Starting at the top of the entries, restate word for word each line up to and including the one with "This screenshot has height=952, width=1270.".

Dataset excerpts

===

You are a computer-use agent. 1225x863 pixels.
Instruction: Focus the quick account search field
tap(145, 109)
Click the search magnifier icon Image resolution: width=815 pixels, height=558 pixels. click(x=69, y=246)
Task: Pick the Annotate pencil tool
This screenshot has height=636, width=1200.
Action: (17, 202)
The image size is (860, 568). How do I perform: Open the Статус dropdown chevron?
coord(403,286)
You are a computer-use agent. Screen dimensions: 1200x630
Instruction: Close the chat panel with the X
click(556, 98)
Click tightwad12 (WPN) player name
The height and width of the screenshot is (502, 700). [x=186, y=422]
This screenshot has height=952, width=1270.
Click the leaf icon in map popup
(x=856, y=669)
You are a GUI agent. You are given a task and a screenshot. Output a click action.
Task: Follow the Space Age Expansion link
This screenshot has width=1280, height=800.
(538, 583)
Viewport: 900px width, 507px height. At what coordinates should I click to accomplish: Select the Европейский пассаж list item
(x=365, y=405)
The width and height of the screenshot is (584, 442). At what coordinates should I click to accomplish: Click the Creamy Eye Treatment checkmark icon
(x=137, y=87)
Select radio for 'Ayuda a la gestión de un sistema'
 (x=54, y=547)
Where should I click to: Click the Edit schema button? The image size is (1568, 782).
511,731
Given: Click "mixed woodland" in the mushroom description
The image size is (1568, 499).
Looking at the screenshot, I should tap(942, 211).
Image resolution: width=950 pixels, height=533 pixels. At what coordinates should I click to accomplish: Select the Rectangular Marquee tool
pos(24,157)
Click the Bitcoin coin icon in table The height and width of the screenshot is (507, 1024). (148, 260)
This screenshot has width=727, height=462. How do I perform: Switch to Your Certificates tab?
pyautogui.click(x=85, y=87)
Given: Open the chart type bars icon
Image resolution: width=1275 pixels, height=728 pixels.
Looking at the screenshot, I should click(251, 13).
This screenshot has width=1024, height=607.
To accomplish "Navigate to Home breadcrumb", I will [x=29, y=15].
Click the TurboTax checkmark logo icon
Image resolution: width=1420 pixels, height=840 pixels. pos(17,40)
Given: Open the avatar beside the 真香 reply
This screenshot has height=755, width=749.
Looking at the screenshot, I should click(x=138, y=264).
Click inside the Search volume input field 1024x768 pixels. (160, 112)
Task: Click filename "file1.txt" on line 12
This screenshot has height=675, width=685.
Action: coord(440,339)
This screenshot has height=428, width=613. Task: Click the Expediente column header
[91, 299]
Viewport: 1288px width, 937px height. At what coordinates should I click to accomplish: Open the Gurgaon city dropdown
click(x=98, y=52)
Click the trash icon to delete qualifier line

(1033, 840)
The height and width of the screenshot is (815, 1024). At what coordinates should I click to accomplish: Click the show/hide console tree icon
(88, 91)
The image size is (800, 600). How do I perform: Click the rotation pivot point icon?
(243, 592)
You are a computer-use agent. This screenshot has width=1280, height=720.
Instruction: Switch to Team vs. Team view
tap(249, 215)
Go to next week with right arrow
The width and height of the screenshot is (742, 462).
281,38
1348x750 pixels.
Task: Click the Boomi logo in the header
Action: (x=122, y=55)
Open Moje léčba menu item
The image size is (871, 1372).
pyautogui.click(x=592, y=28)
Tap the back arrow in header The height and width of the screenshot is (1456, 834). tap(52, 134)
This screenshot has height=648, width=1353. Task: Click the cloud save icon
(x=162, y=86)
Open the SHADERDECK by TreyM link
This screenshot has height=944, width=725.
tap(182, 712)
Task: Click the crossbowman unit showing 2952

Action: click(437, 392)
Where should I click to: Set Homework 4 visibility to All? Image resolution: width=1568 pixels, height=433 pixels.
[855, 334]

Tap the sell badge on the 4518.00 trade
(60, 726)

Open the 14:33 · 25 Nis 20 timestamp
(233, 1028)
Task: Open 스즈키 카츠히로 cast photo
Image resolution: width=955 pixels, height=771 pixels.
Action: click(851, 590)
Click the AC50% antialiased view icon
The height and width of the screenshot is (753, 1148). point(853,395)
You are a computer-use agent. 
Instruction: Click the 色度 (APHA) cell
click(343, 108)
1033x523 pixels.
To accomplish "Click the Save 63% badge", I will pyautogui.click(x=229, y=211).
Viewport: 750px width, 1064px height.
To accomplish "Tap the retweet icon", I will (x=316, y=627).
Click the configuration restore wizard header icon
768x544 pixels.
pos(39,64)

===

§ ANSWER
You are a computer-use agent. 1225x863 pixels.
Instruction: Focus the quick account search field
tap(145, 109)
Click the search magnifier icon Image resolution: width=815 pixels, height=558 pixels. click(x=69, y=246)
Task: Pick the Annotate pencil tool
This screenshot has height=636, width=1200.
Action: (17, 202)
The image size is (860, 568). How do I perform: Open the Статус dropdown chevron?
coord(403,286)
You are a computer-use agent. Screen dimensions: 1200x630
Instruction: Close the chat panel with the X
click(556, 98)
Click tightwad12 (WPN) player name
The height and width of the screenshot is (502, 700). [x=186, y=422]
This screenshot has height=952, width=1270.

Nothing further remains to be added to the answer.